Oggi pomeriggio, alle 18, l'appuntamento con la preghiera in una piazza San Pietro vuota e la benedizione «Urbi et Orbi». Un evento straordinario, una prima assoluta. Una preghiera di supplica per chiedere la fine della pandemia. Il Papa ha voluto sul sagrato il Crocifisso di San Marcello al Corso, il Crocifisso miracoloso che fece fermare la peste di Roma nel XVI secolo.
Proprio davanti a quella croce-simbolo dei Giubilei, Francesco si era inginocchiato dieci giorni fa, in un gesto straordinario che aveva fatto il giro del mondo: il Papa, da solo, che cammina per una Roma deserta, e poi in ginocchio in preghiera.
Ora Francesco ha voluto che quel pezzo di legno fosse al suo fianco in occasione della preghiera mondiale di oggi. Una semplice croce oggetto di profonda devozione da parte dei romani fin dal 1519, quando rimase intatta nel grande incendio che colpì la chiesa. Tre anni dopo, nel 1522, la croce viene portato in processione per le vie di Roma verso la Basilica di San Pietro. La processione dura 16 giorni, durante i quali la peste regredisce. Al termine, quando rientra in Chiesa, la peste è del tutto cessata.
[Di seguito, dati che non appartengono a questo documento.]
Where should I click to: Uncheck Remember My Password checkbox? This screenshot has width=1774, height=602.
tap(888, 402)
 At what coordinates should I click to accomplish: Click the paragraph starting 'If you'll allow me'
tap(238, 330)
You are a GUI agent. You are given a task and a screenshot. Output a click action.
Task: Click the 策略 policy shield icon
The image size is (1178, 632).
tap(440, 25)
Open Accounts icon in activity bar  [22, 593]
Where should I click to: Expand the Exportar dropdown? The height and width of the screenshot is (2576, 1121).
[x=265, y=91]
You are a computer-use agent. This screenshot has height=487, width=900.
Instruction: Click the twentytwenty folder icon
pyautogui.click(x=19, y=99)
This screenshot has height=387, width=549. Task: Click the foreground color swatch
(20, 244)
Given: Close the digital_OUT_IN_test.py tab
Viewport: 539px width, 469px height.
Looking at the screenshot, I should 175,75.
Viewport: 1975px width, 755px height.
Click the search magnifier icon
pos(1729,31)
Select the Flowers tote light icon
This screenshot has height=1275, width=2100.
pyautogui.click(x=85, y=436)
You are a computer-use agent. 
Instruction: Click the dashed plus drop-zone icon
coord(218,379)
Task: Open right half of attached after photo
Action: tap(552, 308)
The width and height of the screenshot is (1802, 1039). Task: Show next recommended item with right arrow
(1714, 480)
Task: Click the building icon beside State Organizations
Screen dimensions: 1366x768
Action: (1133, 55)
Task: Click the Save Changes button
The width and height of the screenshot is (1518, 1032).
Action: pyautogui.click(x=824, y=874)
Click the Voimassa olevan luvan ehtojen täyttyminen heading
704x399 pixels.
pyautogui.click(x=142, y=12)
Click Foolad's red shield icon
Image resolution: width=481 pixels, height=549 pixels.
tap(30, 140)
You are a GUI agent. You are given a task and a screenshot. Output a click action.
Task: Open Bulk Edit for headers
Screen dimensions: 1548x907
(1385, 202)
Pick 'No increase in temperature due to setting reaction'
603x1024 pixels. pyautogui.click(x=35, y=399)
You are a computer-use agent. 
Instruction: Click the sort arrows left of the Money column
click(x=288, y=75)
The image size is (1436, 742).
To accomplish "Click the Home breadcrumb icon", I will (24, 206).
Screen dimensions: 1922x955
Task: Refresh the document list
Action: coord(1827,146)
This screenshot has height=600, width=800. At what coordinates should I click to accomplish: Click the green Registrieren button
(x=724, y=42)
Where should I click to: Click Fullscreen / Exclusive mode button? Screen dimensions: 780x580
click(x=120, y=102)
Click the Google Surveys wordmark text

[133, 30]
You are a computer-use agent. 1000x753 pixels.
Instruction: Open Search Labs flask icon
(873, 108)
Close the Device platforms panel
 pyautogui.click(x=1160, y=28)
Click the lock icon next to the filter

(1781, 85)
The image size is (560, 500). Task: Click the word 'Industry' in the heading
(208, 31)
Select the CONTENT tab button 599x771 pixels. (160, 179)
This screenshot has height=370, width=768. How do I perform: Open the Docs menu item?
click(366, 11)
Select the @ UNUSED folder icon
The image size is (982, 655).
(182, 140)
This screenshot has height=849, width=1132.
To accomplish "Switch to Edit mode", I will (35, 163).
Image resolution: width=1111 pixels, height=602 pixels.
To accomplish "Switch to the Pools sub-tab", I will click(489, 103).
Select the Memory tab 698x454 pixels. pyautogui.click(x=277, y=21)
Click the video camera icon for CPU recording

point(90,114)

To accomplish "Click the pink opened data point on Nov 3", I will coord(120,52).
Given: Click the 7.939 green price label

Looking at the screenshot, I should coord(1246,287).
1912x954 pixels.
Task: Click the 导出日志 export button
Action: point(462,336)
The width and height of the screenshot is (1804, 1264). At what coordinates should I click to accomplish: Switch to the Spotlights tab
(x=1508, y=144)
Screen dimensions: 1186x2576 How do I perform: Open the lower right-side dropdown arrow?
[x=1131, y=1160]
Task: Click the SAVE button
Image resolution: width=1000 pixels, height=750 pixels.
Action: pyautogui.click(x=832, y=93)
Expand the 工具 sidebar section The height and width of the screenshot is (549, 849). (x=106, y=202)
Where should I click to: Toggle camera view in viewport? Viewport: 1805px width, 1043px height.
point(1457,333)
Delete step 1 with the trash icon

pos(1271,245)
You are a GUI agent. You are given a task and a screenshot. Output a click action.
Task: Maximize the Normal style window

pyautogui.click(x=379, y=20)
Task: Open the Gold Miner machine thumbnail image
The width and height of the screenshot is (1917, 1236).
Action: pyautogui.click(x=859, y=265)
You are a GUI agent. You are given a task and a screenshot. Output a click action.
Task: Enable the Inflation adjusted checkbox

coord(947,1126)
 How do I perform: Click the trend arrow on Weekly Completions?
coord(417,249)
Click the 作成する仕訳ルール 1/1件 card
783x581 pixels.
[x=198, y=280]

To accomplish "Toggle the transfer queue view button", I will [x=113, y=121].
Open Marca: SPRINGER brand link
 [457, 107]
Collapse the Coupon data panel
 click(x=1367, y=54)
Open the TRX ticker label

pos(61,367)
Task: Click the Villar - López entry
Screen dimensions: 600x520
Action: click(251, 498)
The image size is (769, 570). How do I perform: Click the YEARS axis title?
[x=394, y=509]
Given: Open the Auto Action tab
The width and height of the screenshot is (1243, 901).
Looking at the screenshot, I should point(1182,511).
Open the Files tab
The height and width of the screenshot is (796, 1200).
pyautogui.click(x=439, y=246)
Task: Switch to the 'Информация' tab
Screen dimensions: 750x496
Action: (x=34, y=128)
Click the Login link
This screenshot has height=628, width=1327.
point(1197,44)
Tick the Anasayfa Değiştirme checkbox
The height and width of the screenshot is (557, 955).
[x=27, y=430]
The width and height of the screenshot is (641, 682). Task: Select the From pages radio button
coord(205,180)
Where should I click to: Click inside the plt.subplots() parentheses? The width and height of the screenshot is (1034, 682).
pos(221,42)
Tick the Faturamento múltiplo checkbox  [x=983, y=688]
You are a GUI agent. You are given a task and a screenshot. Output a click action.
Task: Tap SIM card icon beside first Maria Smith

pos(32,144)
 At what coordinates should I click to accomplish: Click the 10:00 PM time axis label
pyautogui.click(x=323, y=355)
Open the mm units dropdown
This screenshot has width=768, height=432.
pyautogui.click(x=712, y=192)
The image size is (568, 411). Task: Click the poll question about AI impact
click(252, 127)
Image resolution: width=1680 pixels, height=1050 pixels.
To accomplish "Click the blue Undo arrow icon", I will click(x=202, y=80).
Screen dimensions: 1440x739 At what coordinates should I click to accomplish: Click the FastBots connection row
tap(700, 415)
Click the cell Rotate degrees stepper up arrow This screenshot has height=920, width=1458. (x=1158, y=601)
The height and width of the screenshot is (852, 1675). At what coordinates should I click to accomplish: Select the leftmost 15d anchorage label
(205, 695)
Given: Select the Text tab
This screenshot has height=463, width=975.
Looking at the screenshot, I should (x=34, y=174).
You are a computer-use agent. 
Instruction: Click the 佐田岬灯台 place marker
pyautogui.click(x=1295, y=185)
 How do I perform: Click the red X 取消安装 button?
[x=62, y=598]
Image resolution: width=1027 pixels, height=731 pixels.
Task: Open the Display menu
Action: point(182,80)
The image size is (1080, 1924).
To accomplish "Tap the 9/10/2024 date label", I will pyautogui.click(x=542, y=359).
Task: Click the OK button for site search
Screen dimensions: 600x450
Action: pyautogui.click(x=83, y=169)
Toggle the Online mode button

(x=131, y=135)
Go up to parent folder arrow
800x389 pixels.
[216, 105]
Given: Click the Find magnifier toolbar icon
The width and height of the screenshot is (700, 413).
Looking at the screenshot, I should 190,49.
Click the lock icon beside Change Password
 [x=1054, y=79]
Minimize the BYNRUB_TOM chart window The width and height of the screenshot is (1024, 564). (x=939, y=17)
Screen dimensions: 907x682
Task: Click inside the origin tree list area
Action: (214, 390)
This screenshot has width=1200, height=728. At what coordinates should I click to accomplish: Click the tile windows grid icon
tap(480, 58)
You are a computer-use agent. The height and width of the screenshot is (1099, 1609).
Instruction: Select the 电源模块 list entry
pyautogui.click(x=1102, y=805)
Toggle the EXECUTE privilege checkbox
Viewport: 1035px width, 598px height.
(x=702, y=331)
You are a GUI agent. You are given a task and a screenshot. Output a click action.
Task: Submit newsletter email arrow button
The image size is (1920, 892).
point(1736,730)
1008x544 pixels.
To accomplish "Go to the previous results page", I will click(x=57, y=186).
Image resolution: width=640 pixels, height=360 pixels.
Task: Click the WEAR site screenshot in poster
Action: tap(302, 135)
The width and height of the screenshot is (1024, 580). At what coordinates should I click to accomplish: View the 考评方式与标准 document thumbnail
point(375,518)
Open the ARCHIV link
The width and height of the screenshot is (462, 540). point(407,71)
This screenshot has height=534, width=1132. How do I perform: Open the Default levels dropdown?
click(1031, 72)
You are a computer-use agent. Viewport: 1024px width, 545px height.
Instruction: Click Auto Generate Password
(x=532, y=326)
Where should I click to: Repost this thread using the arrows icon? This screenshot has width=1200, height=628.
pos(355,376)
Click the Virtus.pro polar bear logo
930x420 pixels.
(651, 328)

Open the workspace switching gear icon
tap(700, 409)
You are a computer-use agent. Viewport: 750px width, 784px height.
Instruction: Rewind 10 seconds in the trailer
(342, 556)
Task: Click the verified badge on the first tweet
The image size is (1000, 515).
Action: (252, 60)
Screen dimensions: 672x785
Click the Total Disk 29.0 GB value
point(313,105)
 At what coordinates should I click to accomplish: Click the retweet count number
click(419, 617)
Ieri, il crocifisso sul cui retro sono incisi i nomi dei vari pontefici e gli anni di indizione dei Giubilei - non è stato portato in processione (ma con un furgoncino) ma il significato della sua presenza in una piazza san Pietro deserta è piuttosto chiaro: chiedere la fine di una pandemia che sta mietendo vittime in tutto il mondo.
Al termine della preghiera mondiale, il Papa impartirà la benedizione «Urbi et Orbi» (alla città di Roma e al mondo) cosa eccezionale e concederà l'indulgenza plenaria, ovvero la cancellazione delle pene temporali, secondo quanto previsto da un recente decreto della
Penitenzieria Apostolica. Altro gesto significativo da parte della chiesa italiana è l'invito ai vescovi a recarsi da soli in un cimitero per commemorare i defunti. Sarà questo il Venerdì della Misericordia della Chiesa italiana.